Acho que precisa se aproximar todos os lados. Todos precisam ouvir - cada lado tem aí suas ponderações e suas perspectivas. Essa conversa tem de ser feita de maneira transparente e rápida.

A sua fala no dia 22 de abril na reunião ministerial com o Bolsonaro "de passar a boiada" pegou muito mal e gerou muitos protestos. Como o sr. avalia hoje essa fala?

Primeiro, a gente tem de explicar para a sociedade os desafios da burocracia e de ter uma regra. Se você me perguntasse se era uma frase para ser dita ao público desta forma, acho que não. Tem de explicar melhor. É o que tenho feito nesta entrevista. É uma questão de ter mais eficiência, ter mais transparência, diminuir burocracia, que são processos sempre necessários. E explicar isso de forma mais didática.

Há comentários em Brasília de que o sr. não está mais à altura da pasta. Como recebe essas críticas?

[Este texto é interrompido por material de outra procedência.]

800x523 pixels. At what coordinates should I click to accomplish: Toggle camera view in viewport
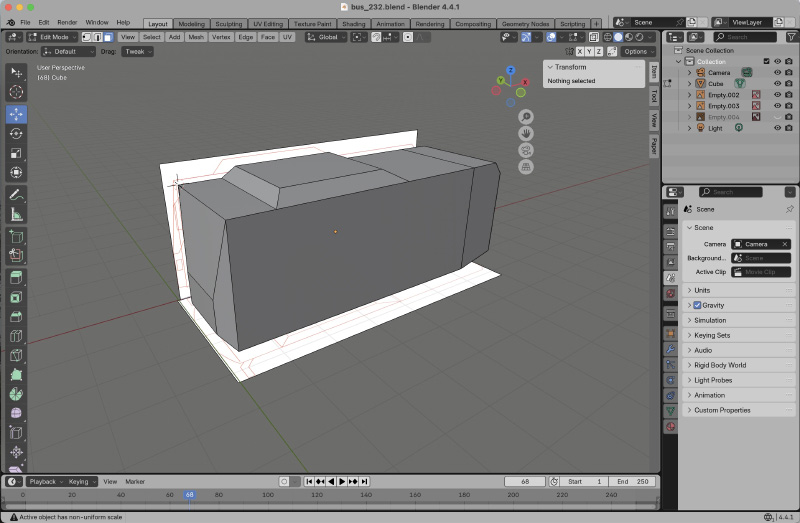pos(525,150)
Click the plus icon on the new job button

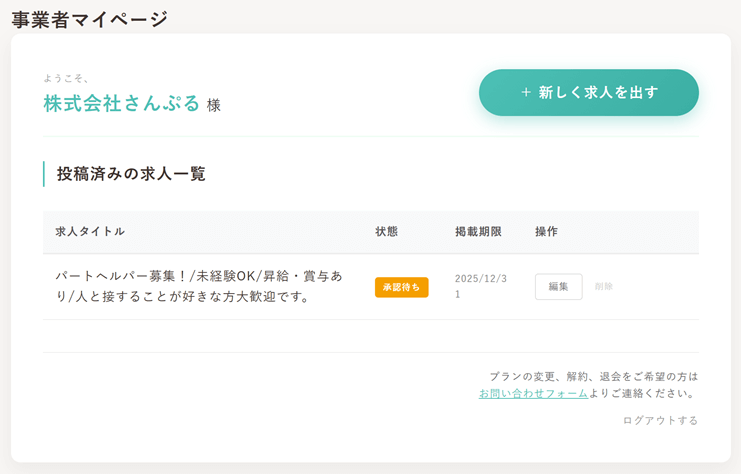click(x=526, y=93)
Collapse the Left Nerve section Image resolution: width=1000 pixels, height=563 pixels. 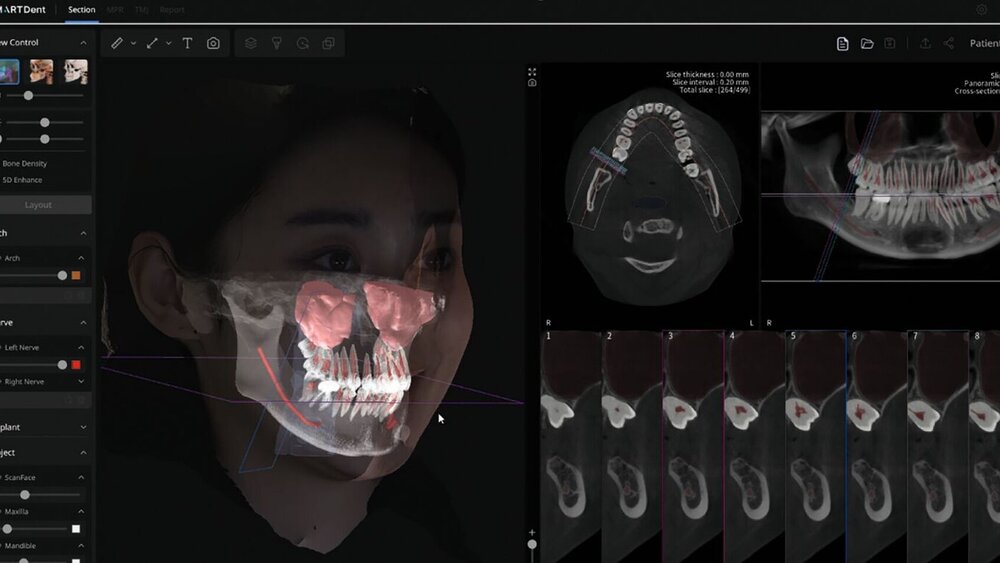[82, 347]
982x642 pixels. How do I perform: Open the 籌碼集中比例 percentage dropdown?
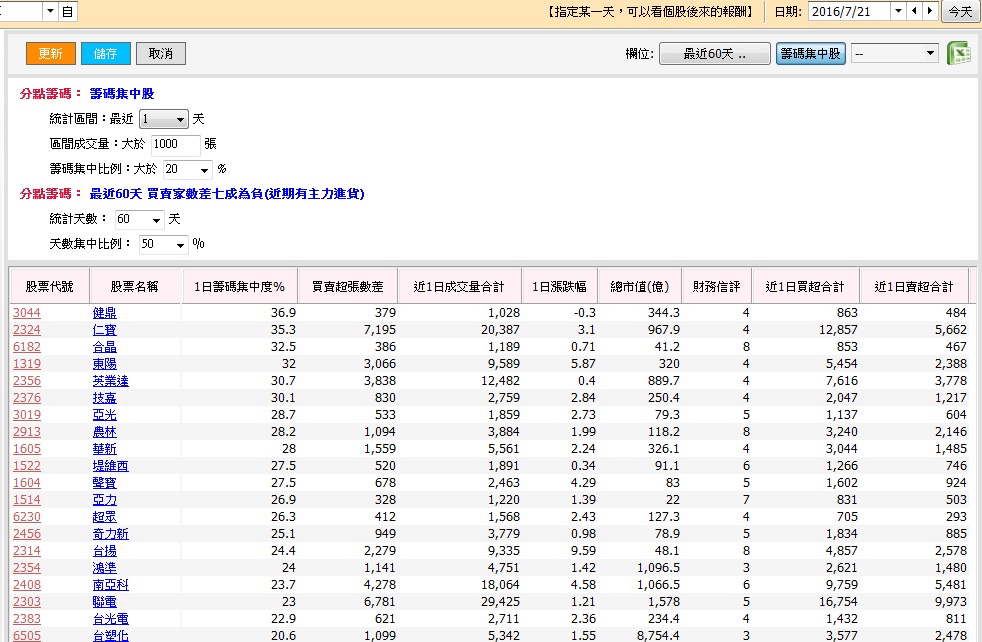(x=204, y=170)
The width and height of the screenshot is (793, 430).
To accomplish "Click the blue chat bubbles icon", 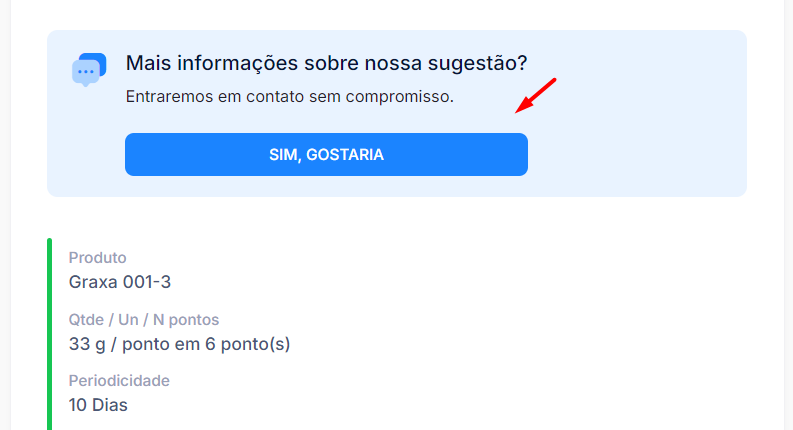I will 89,69.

Essa escolha é do presidente da República. Ele é que tem fazer isso. Temos de receber as críticas com naturalidade e corrigir se tiver algo a fazer. O governo tem um nível técnico elevado. A gente tem de olhar para a frente e trabalhar em conjunto. O governo tem muita coerência e homogeneidade.

Como o sr. se defende das ações de improbidades administrativas que é acusado?

Eu acho que a ação é improcedente até porque vários temas que são tratados ali reúne muita coisa ao mesmo tempo. Elas já estão sendo discutidas em outros processos e o governo tem demonstrado que há fundamentos para todos os temas.